Source data:
★ ★ ★ ★ ★

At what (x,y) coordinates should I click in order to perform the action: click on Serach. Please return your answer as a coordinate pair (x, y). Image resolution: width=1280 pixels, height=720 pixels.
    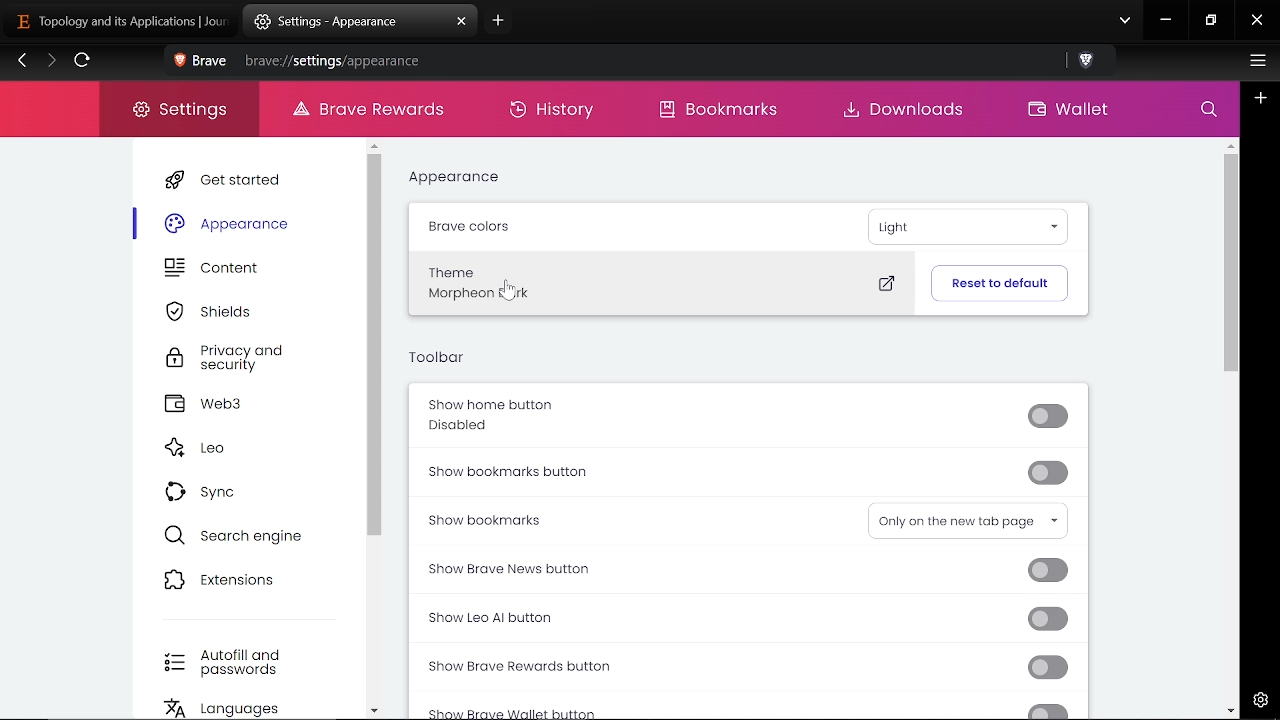
    Looking at the image, I should click on (1209, 113).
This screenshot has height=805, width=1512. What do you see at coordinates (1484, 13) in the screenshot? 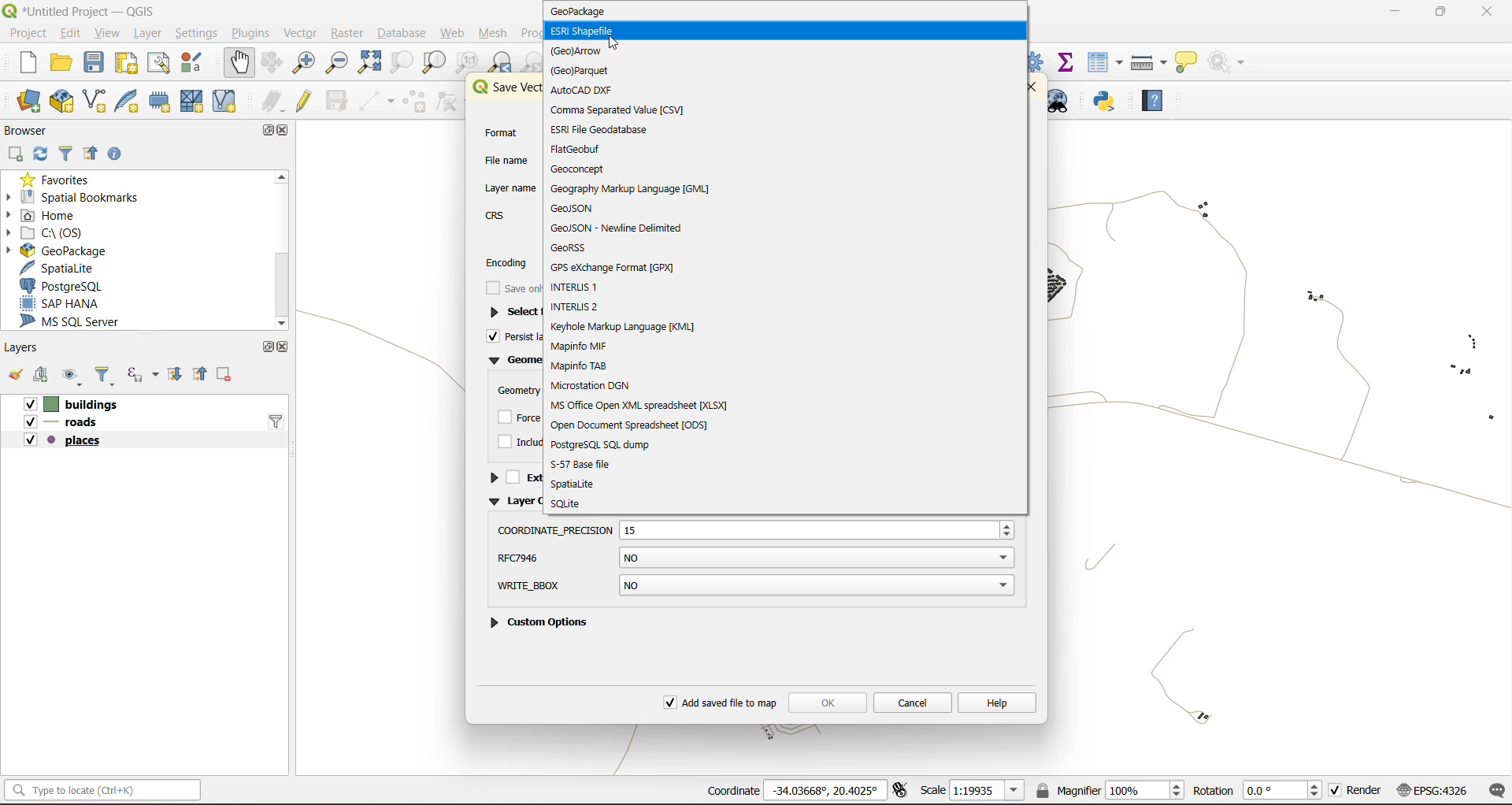
I see `close` at bounding box center [1484, 13].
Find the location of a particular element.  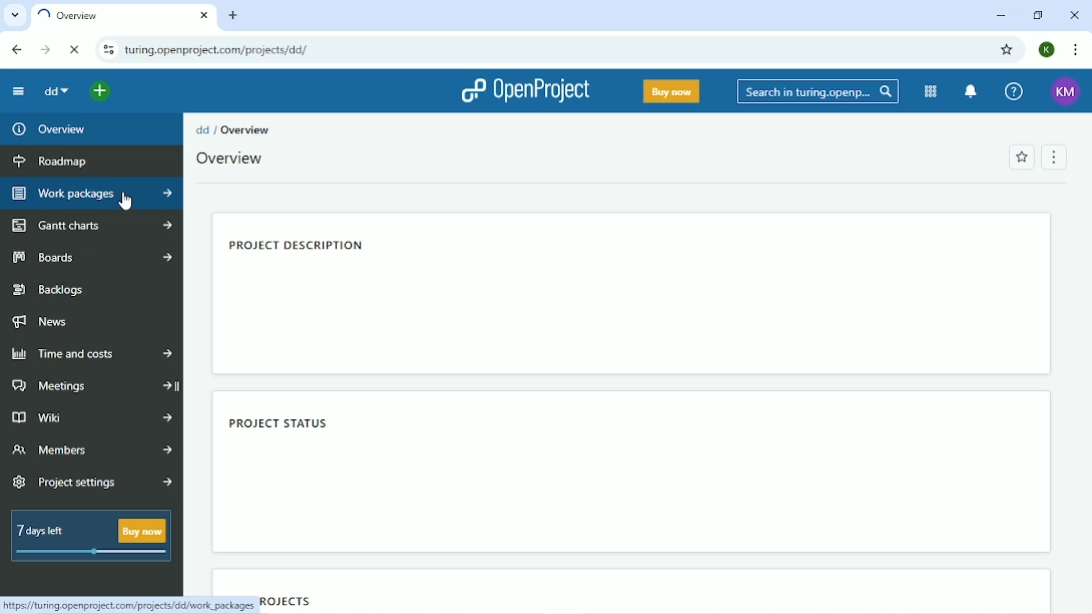

Roadmap is located at coordinates (52, 161).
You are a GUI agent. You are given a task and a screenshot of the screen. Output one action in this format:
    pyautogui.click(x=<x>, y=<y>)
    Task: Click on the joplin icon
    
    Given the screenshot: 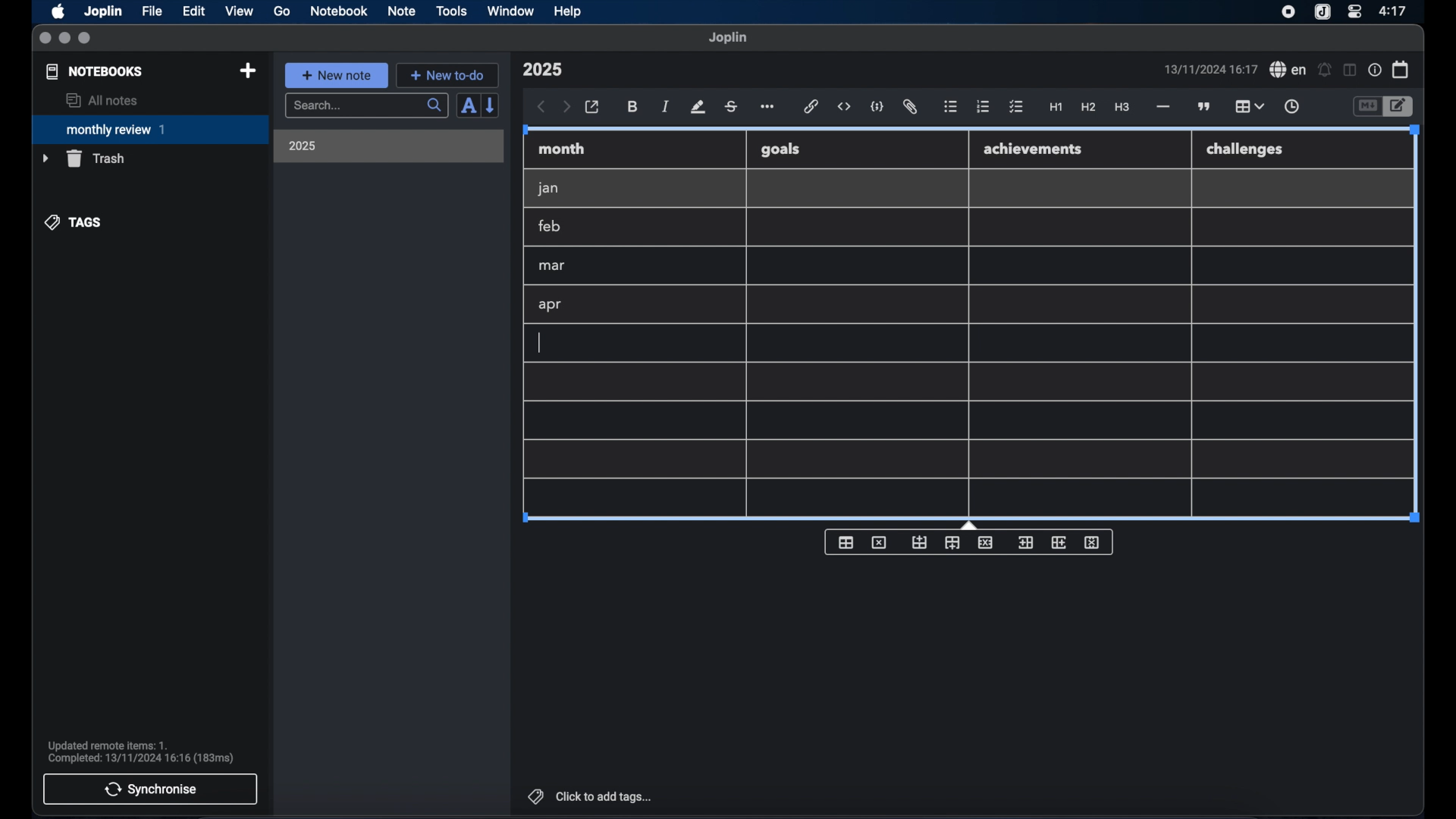 What is the action you would take?
    pyautogui.click(x=1321, y=13)
    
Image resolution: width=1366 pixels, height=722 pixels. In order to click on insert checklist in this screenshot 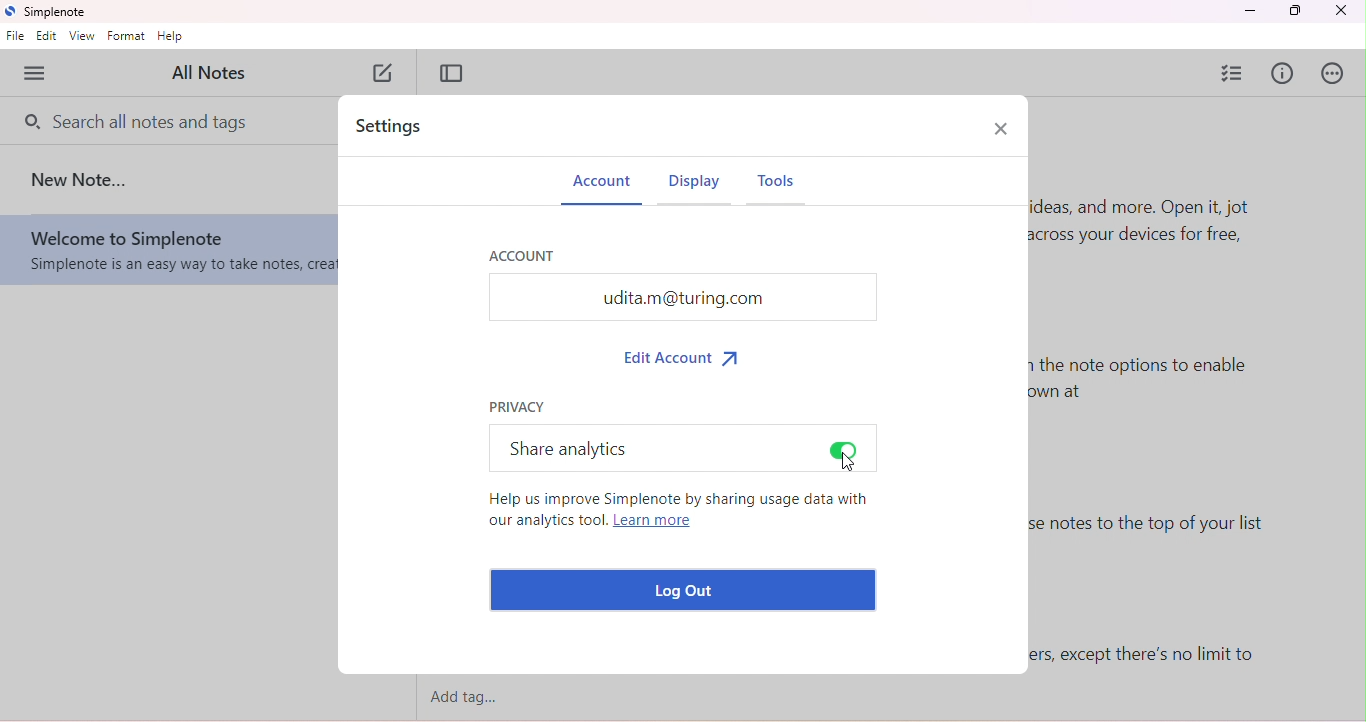, I will do `click(1234, 72)`.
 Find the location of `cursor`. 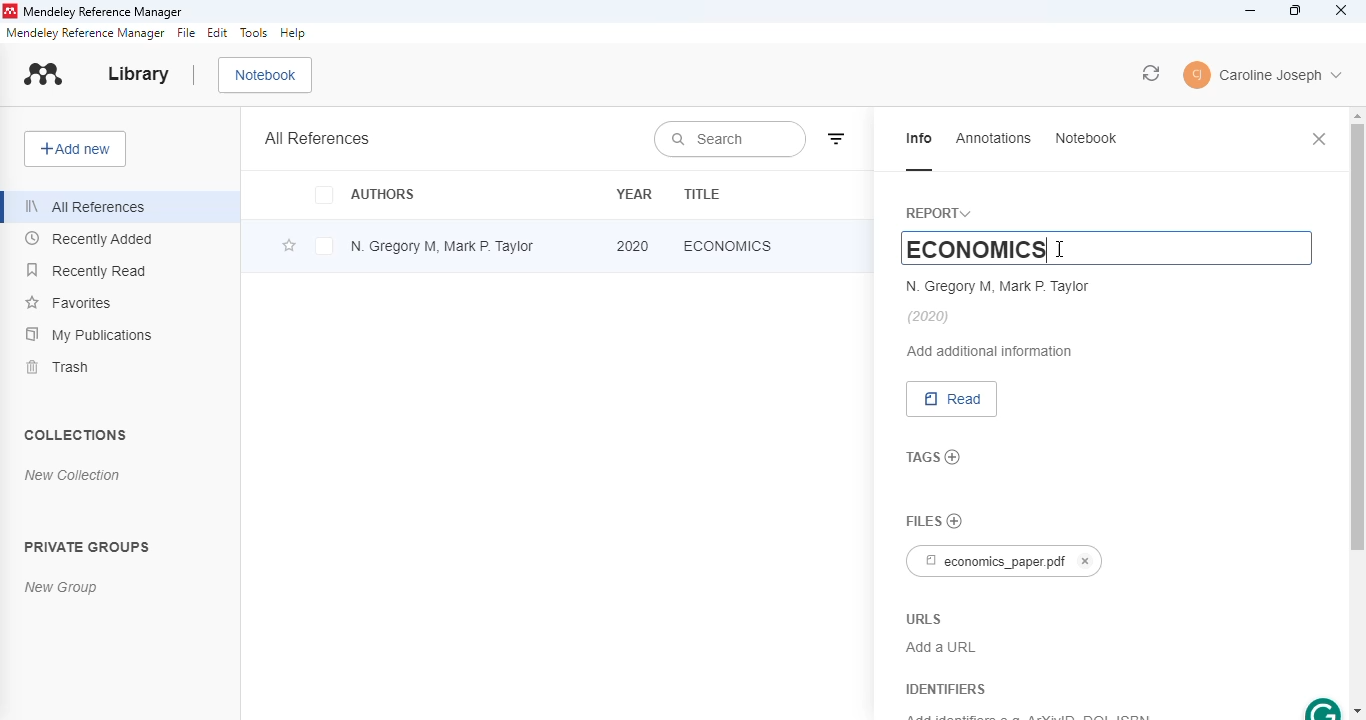

cursor is located at coordinates (1060, 249).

★ ★ ★ ★ ★

◆ Written task
How many lines of the listing above contain the string "should", with case counting? Reply with the number alone.

◆ Written solution
2